Goal of the exercise: Copy out the data below, changing each "Privacy Policy" to "Privacy Notice" and keeping everything else the same.
============
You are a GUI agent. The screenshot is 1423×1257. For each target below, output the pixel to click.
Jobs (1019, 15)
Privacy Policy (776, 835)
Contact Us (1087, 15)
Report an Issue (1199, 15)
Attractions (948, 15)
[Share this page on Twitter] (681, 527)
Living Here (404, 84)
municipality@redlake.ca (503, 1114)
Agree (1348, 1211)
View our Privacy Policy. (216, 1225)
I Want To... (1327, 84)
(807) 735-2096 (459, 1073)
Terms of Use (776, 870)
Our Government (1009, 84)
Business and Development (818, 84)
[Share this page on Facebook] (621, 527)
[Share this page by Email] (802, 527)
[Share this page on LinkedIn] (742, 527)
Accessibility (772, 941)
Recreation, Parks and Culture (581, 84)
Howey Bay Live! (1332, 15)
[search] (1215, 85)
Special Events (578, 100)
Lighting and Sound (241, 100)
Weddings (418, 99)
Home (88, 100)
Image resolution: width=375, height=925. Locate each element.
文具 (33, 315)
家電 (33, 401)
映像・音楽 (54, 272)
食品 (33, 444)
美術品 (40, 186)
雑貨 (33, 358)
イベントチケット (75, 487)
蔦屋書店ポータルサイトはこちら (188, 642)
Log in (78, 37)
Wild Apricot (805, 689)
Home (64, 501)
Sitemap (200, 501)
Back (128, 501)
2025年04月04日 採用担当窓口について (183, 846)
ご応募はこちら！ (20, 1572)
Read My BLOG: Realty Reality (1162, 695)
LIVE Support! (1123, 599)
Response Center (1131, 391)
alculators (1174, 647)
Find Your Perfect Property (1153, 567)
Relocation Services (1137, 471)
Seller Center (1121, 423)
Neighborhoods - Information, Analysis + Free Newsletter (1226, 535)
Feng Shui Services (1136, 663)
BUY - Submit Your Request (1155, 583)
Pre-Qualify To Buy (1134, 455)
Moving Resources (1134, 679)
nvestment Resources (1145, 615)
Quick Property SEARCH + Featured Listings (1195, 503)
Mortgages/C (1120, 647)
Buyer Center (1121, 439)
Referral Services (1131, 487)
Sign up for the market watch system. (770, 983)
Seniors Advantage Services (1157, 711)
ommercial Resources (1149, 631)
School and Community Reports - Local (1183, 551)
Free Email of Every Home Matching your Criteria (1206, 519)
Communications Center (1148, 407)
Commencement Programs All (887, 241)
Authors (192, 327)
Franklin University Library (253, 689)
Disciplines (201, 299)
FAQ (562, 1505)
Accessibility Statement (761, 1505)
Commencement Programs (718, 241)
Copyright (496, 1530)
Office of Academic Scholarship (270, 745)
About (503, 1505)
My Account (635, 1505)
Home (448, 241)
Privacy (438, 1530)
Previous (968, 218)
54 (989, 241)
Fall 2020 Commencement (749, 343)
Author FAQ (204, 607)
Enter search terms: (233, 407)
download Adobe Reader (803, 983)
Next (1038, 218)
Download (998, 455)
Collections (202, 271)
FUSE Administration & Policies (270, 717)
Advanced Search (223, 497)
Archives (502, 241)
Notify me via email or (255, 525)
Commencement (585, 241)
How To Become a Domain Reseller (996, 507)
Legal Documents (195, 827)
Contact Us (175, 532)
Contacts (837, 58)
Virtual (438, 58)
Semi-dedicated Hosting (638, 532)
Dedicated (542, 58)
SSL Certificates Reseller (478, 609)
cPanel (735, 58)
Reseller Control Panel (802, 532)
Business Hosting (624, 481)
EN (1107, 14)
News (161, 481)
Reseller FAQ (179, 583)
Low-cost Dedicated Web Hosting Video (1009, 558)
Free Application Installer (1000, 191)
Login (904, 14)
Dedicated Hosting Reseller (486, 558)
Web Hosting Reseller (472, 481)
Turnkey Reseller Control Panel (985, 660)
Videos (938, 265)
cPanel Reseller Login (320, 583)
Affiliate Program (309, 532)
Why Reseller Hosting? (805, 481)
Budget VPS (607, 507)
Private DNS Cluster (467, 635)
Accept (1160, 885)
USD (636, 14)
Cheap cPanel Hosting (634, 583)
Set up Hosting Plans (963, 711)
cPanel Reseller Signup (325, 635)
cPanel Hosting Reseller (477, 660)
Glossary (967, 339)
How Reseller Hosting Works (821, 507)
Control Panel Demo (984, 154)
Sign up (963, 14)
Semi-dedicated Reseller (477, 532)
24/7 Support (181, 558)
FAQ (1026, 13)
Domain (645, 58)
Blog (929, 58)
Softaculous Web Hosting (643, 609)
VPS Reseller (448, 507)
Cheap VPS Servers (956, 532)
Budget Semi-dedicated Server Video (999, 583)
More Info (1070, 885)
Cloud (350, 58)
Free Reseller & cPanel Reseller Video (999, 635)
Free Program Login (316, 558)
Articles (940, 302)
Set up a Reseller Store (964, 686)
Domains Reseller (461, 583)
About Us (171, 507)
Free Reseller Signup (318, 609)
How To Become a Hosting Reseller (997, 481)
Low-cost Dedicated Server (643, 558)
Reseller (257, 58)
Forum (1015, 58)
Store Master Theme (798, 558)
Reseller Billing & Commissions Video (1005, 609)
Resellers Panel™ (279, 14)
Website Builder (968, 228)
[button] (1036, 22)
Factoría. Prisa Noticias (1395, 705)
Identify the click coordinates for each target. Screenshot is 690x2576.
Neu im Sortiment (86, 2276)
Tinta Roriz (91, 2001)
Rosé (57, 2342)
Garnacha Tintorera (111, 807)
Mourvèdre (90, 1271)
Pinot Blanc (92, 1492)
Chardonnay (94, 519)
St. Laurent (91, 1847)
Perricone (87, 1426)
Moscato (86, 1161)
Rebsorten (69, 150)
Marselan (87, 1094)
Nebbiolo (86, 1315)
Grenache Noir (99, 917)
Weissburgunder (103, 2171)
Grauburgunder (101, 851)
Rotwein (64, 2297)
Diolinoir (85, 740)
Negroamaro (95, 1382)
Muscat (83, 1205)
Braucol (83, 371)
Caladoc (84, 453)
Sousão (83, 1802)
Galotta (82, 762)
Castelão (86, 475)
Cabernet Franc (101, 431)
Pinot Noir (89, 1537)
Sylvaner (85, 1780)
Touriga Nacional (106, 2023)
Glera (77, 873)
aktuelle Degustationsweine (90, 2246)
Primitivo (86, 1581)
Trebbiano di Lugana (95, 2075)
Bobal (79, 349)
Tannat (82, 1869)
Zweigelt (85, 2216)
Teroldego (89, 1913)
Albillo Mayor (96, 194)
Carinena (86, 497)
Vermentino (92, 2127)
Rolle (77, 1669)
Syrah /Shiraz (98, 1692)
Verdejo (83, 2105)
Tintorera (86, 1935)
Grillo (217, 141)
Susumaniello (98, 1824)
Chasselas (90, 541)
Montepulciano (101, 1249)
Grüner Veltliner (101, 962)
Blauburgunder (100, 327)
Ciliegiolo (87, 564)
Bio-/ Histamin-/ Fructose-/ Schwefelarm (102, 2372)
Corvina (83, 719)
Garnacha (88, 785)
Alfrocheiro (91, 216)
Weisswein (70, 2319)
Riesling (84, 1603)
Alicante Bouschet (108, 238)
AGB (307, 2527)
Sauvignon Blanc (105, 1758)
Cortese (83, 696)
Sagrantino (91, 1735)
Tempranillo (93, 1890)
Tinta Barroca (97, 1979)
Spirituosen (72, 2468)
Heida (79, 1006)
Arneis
============
Written response:
You are a GUI agent. The screenshot is 1423×1257. For each target below, output the pixel to click.
Jobs (1019, 15)
Privacy Notice (776, 835)
Contact Us (1087, 15)
Report an Issue (1199, 15)
Attractions (948, 15)
[Share this page on Twitter] (681, 527)
Living Here (404, 84)
municipality@redlake.ca (503, 1114)
Agree (1348, 1211)
View our Privacy Notice. (216, 1225)
I Want To... (1327, 84)
(807) 735-2096 (459, 1073)
Terms of Use (776, 870)
Our Government (1009, 84)
Business and Development (818, 84)
[Share this page on Facebook] (621, 527)
[Share this page by Email] (802, 527)
[Share this page on LinkedIn] (742, 527)
Accessibility (772, 941)
Recreation, Parks and Culture (581, 84)
Howey Bay Live! (1332, 15)
[search] (1215, 85)
Special Events (578, 100)
Lighting and Sound (241, 100)
Weddings (418, 99)
Home (88, 100)
Image resolution: width=375, height=925. Locate each element.
文具 (33, 315)
家電 (33, 401)
映像・音楽 (54, 272)
食品 (33, 444)
美術品 (40, 186)
雑貨 (33, 358)
イベントチケット (75, 487)
蔦屋書店ポータルサイトはこちら (188, 642)
Log in (78, 37)
Wild Apricot (805, 689)
Home (64, 501)
Sitemap (200, 501)
Back (128, 501)
2025年04月04日 採用担当窓口について (183, 846)
ご応募はこちら！ (20, 1572)
Read My BLOG: Realty Reality (1162, 695)
LIVE Support! (1123, 599)
Response Center (1131, 391)
alculators (1174, 647)
Find Your Perfect Property (1153, 567)
Relocation Services (1137, 471)
Seller Center (1121, 423)
Neighborhoods - Information, Analysis + Free Newsletter (1226, 535)
Feng Shui Services (1136, 663)
BUY - Submit Your Request (1155, 583)
Pre-Qualify To Buy (1134, 455)
Moving Resources (1134, 679)
nvestment Resources (1145, 615)
Quick Property SEARCH + Featured Listings (1195, 503)
Mortgages/C (1120, 647)
Buyer Center (1121, 439)
Referral Services (1131, 487)
Sign up for the market watch system. (770, 983)
Seniors Advantage Services (1157, 711)
ommercial Resources (1149, 631)
School and Community Reports - Local (1183, 551)
Free Email of Every Home Matching your Criteria (1206, 519)
Communications Center (1148, 407)
Commencement Programs All (887, 241)
Authors (192, 327)
Franklin University Library (253, 689)
Disciplines (201, 299)
FAQ (562, 1505)
Accessibility Statement (761, 1505)
Commencement Programs (718, 241)
Copyright (496, 1530)
Office of Academic Scholarship (270, 745)
About (503, 1505)
My Account (635, 1505)
Home (448, 241)
Privacy (438, 1530)
Previous (968, 218)
54 (989, 241)
Fall 2020 Commencement (749, 343)
Author FAQ (204, 607)
Enter search terms: (233, 407)
download Adobe Reader (803, 983)
Next (1038, 218)
Download (998, 455)
Collections (202, 271)
FUSE Administration & Policies (270, 717)
Advanced Search (223, 497)
Archives (502, 241)
Notify me via email or (255, 525)
Commencement (585, 241)
How To Become a Domain Reseller (996, 507)
Legal Documents (195, 827)
Contact Us (175, 532)
Contacts (837, 58)
Virtual (438, 58)
Semi-dedicated Hosting (638, 532)
Dedicated (542, 58)
SSL Certificates Reseller (478, 609)
cPanel (735, 58)
Reseller Control Panel (802, 532)
Business Hosting (624, 481)
EN (1107, 14)
News (161, 481)
Reseller FAQ (179, 583)
Low-cost Dedicated Web Hosting Video (1009, 558)
Free Application Installer (1000, 191)
Login (904, 14)
Dedicated Hosting Reseller (486, 558)
Web Hosting Reseller (472, 481)
Turnkey Reseller Control Panel (985, 660)
Videos (938, 265)
cPanel Reseller Login (320, 583)
Affiliate Program (309, 532)
Why Reseller Hosting? (805, 481)
Budget VPS (607, 507)
Private DNS Cluster (467, 635)
Accept (1160, 885)
USD (636, 14)
Cheap cPanel Hosting (634, 583)
Set up Hosting Plans (963, 711)
cPanel Reseller Signup (325, 635)
cPanel Hosting Reseller (477, 660)
Glossary (967, 339)
How Reseller Hosting Works (821, 507)
Control Panel Demo (984, 154)
Sign up (963, 14)
Semi-dedicated Reseller (477, 532)
24/7 Support (181, 558)
FAQ (1026, 13)
Domain (645, 58)
Blog (929, 58)
Softaculous Web Hosting (643, 609)
VPS Reseller (448, 507)
Cheap VPS Servers (956, 532)
Budget Semi-dedicated Server Video (999, 583)
More Info (1070, 885)
Cloud (350, 58)
Free Reseller & cPanel Reseller Video (999, 635)
Free Program Login (316, 558)
Articles (940, 302)
Set up a Reseller Store (964, 686)
Domains Reseller (461, 583)
About Us (171, 507)
Free Reseller Signup (318, 609)
How To Become a Hosting Reseller (997, 481)
Low-cost Dedicated Server (643, 558)
Reseller (257, 58)
Forum (1015, 58)
Store Master Theme (798, 558)
Reseller Billing & Commissions Video (1005, 609)
Resellers Panel™ (279, 14)
Website Builder (968, 228)
[button] (1036, 22)
Factoría. Prisa Noticias (1395, 705)
Identify the click coordinates for each target. Screenshot is 690x2576.
Neu im Sortiment (86, 2276)
Tinta Roriz (91, 2001)
Rosé (57, 2342)
Garnacha Tintorera (111, 807)
Mourvèdre (90, 1271)
Pinot Blanc (92, 1492)
Chardonnay (94, 519)
St. Laurent (91, 1847)
Perricone (87, 1426)
Moscato (86, 1161)
Rebsorten (69, 150)
Marselan (87, 1094)
Nebbiolo (86, 1315)
Grenache Noir (99, 917)
Weissburgunder (103, 2171)
Grauburgunder (101, 851)
Rotwein (64, 2297)
Diolinoir (85, 740)
Negroamaro (95, 1382)
Muscat (83, 1205)
Braucol (83, 371)
Caladoc (84, 453)
Sousão (83, 1802)
Galotta (82, 762)
Castelão (86, 475)
Cabernet Franc (101, 431)
Pinot Noir (89, 1537)
Sylvaner (85, 1780)
Touriga Nacional (106, 2023)
Glera (77, 873)
aktuelle Degustationsweine (90, 2246)
Primitivo (86, 1581)
Trebbiano di Lugana (95, 2075)
Bobal (79, 349)
Tannat (82, 1869)
Zweigelt (85, 2216)
Teroldego (89, 1913)
Albillo Mayor (96, 194)
Carinena (86, 497)
Vermentino (92, 2127)
Rolle (77, 1669)
Syrah /Shiraz (98, 1692)
Verdejo (83, 2105)
Tintorera (86, 1935)
Grillo (217, 141)
Susumaniello (98, 1824)
Chasselas (90, 541)
Montepulciano (101, 1249)
Grüner Veltliner (101, 962)
Blauburgunder (100, 327)
Ciliegiolo (87, 564)
Bio-/ Histamin-/ Fructose-/ Schwefelarm (102, 2372)
Corvina (83, 719)
Garnacha (88, 785)
Alfrocheiro (91, 216)
Weisswein (70, 2319)
Riesling (84, 1603)
Alicante Bouschet (108, 238)
AGB (307, 2527)
Sauvignon Blanc (105, 1758)
Cortese (83, 696)
Sagrantino (91, 1735)
Tempranillo (93, 1890)
Tinta Barroca (97, 1979)
Spirituosen (72, 2468)
Heida (79, 1006)
Arneis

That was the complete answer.